Aim: Rewrite every line of the data below as a numbered list, skipping blank lines and leaving the pictures out.

[Rows of the dataset]
· · · ·

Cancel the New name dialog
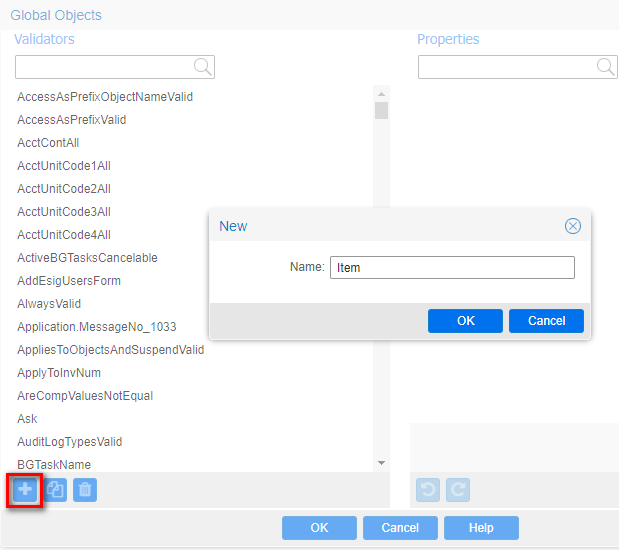Image resolution: width=619 pixels, height=550 pixels. point(546,321)
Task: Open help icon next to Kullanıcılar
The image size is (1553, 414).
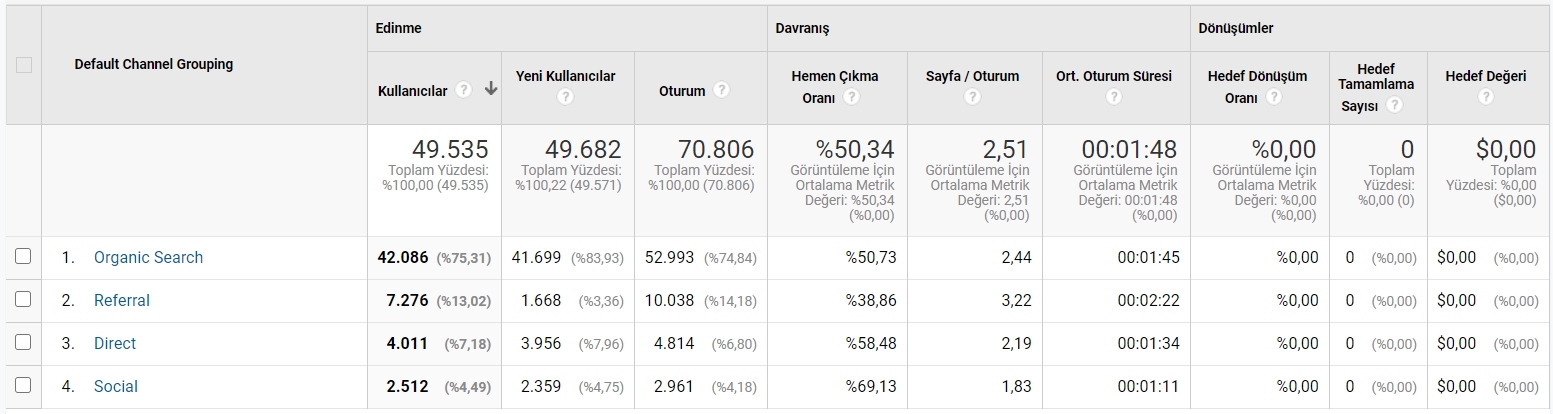Action: (x=463, y=90)
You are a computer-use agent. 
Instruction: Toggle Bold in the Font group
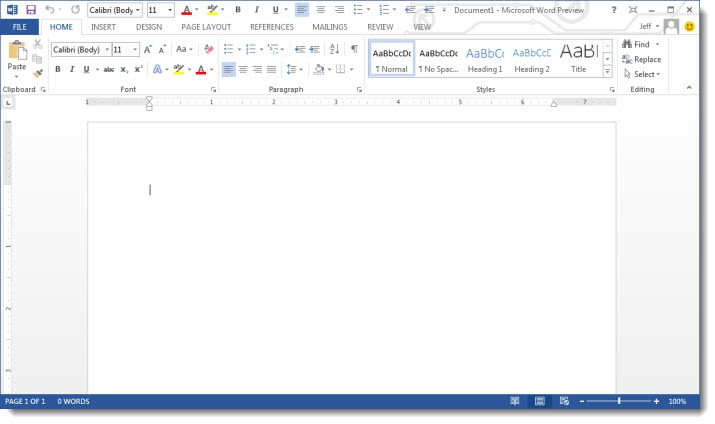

· · · ·

Written solution:
1. Cancel the New name dialog
2. Image resolution: width=619 pixels, height=550 pixels. point(546,321)
3. Task: Open help icon next to Kullanıcılar
4. The image size is (1553, 414).
5. Action: (x=463, y=90)
6. You are a computer-use agent. 
7. Instruction: Toggle Bold in the Font group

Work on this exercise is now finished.